** Opening Information given block **
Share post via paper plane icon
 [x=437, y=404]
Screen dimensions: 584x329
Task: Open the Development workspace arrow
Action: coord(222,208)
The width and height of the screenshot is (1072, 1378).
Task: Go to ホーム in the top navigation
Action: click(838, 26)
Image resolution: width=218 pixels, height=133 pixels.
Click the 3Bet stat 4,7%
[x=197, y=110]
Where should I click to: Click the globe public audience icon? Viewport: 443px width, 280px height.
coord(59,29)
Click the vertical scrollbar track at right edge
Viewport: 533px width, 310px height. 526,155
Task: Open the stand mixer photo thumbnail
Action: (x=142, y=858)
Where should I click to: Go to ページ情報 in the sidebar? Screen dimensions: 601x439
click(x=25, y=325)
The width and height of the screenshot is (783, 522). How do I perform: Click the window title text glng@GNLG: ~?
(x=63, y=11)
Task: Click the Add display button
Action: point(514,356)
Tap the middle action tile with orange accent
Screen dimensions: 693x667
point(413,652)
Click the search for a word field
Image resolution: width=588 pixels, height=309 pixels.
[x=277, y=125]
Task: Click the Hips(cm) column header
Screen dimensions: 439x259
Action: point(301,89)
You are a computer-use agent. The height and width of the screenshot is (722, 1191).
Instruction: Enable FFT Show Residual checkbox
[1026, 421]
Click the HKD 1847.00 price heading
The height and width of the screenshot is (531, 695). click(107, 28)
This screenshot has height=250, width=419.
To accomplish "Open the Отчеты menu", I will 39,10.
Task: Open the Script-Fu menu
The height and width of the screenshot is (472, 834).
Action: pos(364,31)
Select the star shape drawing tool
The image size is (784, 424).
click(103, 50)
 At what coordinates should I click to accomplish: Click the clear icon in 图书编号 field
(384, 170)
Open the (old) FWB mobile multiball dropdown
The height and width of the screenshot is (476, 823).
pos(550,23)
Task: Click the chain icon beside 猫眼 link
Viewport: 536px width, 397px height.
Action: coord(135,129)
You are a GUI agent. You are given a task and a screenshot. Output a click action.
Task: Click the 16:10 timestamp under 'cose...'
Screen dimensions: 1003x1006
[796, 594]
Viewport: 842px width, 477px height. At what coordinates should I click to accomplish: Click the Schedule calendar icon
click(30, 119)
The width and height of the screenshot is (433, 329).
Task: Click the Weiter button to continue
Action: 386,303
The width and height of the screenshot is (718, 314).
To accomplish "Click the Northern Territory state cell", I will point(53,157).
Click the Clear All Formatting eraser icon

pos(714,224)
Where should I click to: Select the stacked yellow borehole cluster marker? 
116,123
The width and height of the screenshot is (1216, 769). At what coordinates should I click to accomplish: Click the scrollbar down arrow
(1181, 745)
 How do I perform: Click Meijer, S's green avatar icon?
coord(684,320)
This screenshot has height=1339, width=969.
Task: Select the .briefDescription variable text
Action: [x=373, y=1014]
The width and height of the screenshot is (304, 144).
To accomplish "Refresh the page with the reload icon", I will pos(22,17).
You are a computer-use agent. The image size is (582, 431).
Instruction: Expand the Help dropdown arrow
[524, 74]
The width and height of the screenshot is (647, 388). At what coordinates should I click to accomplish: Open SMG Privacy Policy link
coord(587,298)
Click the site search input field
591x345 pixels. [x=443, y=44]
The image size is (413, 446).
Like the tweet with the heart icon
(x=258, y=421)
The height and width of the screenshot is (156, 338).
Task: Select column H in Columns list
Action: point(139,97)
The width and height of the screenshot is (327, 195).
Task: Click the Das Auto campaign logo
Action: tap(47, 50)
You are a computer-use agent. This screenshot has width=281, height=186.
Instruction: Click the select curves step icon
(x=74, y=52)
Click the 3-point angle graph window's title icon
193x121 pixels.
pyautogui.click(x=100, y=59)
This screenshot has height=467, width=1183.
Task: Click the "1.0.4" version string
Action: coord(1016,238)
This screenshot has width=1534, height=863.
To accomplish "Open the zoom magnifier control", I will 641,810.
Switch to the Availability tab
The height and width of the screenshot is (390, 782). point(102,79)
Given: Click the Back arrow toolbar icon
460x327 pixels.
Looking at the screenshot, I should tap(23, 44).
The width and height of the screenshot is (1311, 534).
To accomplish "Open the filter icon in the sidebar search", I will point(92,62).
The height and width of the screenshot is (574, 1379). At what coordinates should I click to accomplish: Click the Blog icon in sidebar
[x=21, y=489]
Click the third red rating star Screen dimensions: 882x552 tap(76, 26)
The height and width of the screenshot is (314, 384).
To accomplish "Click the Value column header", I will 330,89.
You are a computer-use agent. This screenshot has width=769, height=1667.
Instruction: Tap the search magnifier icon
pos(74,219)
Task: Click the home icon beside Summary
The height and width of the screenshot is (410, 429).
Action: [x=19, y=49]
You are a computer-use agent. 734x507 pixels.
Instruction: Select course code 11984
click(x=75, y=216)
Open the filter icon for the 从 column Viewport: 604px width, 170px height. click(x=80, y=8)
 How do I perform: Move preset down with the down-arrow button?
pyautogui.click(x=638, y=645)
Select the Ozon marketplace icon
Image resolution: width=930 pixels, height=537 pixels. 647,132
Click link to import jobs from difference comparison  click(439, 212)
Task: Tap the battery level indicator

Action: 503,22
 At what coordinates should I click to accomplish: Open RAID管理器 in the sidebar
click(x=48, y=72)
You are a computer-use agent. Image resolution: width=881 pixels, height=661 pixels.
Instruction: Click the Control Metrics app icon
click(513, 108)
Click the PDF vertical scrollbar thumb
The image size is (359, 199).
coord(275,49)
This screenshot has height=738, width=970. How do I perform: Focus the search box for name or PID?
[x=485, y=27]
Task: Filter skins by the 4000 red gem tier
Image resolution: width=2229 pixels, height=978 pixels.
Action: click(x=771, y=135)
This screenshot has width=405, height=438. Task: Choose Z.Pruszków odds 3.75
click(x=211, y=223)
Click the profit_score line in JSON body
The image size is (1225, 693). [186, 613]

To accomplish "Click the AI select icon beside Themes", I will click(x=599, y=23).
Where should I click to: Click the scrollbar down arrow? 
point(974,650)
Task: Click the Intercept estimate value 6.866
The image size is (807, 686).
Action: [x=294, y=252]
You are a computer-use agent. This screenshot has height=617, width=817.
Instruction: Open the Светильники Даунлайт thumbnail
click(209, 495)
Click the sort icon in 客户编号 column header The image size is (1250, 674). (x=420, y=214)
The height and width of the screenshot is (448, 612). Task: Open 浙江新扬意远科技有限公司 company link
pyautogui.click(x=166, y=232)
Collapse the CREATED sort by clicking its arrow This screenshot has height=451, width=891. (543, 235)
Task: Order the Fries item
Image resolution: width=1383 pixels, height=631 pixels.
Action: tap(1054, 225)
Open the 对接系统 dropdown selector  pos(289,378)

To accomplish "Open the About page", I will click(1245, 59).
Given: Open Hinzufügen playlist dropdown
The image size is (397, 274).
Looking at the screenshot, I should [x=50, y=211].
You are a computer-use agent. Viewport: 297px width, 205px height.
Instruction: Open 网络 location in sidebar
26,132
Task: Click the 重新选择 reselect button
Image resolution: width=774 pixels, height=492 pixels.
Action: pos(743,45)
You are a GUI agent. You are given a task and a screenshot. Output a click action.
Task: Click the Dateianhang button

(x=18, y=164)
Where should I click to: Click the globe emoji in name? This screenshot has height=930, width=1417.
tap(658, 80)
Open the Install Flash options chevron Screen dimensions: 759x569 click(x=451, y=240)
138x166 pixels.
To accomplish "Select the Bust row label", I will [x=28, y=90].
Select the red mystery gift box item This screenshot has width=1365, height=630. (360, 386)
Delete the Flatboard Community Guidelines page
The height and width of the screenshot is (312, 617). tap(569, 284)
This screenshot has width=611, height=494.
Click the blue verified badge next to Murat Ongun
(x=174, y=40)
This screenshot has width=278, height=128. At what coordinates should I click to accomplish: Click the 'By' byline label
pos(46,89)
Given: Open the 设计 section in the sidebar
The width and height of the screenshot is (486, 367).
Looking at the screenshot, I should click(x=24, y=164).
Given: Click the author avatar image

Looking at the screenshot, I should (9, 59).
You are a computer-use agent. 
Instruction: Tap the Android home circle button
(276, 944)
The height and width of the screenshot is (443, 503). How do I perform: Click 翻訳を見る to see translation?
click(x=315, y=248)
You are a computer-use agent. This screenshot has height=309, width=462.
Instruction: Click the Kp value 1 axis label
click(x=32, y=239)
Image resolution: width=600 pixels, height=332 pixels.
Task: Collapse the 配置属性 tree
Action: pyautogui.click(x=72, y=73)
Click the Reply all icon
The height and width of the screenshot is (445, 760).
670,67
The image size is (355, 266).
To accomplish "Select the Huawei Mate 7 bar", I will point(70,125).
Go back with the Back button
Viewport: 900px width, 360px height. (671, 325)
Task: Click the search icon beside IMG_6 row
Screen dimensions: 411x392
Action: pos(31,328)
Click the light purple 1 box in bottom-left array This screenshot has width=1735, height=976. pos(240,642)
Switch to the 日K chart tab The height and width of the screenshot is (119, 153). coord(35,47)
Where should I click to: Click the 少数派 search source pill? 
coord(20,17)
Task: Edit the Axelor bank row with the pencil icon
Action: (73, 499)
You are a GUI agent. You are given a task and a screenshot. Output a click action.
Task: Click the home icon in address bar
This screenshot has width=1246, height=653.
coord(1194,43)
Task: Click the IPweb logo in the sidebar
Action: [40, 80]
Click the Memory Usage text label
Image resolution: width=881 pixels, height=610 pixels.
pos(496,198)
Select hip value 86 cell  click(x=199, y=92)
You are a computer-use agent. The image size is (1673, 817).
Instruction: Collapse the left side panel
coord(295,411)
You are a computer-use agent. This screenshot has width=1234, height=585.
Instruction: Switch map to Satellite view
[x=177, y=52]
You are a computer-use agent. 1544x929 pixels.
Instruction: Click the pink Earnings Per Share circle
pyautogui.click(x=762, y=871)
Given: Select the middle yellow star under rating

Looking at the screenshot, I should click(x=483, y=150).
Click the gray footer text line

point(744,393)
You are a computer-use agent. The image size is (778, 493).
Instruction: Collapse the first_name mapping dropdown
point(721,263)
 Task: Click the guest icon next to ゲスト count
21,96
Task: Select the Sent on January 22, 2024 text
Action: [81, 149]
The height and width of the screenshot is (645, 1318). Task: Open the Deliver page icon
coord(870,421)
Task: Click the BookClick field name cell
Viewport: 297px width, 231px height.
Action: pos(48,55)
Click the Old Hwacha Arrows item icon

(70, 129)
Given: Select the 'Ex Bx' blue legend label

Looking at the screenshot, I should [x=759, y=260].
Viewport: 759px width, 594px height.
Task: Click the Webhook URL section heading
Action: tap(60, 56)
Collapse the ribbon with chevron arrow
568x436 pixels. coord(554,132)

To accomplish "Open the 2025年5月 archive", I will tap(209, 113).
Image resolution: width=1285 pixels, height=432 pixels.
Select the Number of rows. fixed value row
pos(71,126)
** Closing Information given block **
In which lines of the records does the word "sort" appear? Copy each of them.

Click the sort icon in 客户编号 column header The image size is (1250, 674). (x=420, y=214)
Collapse the CREATED sort by clicking its arrow This screenshot has height=451, width=891. (543, 235)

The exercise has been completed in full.